> **Exercise directions**
Up to and including the line with "Open Copilot from", please set down the entries below exactly, starting from the first line.

> **Given data**
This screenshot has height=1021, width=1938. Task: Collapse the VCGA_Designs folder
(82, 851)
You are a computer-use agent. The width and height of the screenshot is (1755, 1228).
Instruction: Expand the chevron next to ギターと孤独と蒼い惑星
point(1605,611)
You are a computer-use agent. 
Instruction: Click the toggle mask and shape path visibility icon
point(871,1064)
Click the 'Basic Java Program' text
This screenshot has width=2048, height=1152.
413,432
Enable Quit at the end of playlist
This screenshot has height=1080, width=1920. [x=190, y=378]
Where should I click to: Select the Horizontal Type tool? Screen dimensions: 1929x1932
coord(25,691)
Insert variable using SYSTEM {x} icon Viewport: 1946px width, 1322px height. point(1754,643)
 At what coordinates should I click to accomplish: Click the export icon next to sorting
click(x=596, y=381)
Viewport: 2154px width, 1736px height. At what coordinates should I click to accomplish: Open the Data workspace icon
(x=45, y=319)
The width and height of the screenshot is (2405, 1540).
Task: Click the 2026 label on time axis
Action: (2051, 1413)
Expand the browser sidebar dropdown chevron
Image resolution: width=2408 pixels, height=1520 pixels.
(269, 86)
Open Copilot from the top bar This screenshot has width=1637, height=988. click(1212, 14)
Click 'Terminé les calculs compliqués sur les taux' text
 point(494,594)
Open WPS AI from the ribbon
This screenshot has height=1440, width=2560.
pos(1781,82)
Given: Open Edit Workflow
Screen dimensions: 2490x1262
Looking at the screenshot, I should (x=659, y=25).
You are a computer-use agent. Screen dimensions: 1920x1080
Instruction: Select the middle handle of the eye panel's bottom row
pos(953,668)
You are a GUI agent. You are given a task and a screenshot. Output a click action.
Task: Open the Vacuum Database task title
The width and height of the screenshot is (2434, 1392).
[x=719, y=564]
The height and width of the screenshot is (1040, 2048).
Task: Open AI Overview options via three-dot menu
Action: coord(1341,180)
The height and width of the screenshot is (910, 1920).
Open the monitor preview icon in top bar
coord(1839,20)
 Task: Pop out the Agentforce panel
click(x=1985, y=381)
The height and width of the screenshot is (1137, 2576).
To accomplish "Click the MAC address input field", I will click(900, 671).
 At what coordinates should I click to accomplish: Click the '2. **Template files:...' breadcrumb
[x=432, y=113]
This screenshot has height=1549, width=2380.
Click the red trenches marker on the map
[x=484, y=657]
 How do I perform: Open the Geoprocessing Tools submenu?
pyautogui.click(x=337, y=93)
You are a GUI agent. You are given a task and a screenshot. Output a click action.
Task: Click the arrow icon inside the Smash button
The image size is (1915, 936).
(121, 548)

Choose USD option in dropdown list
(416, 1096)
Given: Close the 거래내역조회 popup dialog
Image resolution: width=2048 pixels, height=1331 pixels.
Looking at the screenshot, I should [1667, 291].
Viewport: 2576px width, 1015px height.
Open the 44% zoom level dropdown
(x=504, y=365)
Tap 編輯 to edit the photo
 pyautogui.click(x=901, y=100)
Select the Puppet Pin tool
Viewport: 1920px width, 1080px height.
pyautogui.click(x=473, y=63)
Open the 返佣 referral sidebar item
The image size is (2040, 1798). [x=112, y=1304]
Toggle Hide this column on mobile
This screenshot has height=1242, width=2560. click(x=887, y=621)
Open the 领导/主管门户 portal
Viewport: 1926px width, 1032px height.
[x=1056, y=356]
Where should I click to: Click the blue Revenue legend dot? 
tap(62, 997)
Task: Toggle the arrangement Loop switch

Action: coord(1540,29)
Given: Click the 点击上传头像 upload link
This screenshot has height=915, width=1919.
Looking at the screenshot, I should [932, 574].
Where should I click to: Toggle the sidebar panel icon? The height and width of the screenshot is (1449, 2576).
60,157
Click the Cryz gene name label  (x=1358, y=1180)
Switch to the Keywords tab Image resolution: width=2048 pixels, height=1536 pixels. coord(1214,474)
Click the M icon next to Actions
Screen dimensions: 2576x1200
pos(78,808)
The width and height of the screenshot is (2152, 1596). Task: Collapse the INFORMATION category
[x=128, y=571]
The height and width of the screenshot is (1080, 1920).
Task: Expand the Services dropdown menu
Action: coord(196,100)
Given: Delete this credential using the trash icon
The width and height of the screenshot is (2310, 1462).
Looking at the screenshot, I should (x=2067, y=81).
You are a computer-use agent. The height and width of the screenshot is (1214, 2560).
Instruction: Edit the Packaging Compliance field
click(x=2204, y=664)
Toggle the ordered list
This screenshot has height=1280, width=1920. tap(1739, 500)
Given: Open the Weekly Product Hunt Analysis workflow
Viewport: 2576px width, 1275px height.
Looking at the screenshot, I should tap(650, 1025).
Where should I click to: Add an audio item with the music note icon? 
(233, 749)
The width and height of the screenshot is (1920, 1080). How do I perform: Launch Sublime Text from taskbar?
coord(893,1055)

> **Your solution**
This screenshot has height=1021, width=1938. Task: Collapse the VCGA_Designs folder
(82, 851)
You are a computer-use agent. The width and height of the screenshot is (1755, 1228).
Instruction: Expand the chevron next to ギターと孤独と蒼い惑星
point(1605,611)
You are a computer-use agent. 
Instruction: Click the toggle mask and shape path visibility icon
point(871,1064)
Click the 'Basic Java Program' text
This screenshot has width=2048, height=1152.
413,432
Enable Quit at the end of playlist
This screenshot has height=1080, width=1920. [x=190, y=378]
Where should I click to: Select the Horizontal Type tool? Screen dimensions: 1929x1932
coord(25,691)
Insert variable using SYSTEM {x} icon Viewport: 1946px width, 1322px height. point(1754,643)
 At what coordinates should I click to accomplish: Click the export icon next to sorting
click(x=596, y=381)
Viewport: 2154px width, 1736px height. At what coordinates should I click to accomplish: Open the Data workspace icon
(x=45, y=319)
The width and height of the screenshot is (2405, 1540).
Task: Click the 2026 label on time axis
Action: (2051, 1413)
Expand the browser sidebar dropdown chevron
Image resolution: width=2408 pixels, height=1520 pixels.
(269, 86)
Open Copilot from the top bar This screenshot has width=1637, height=988. click(1212, 14)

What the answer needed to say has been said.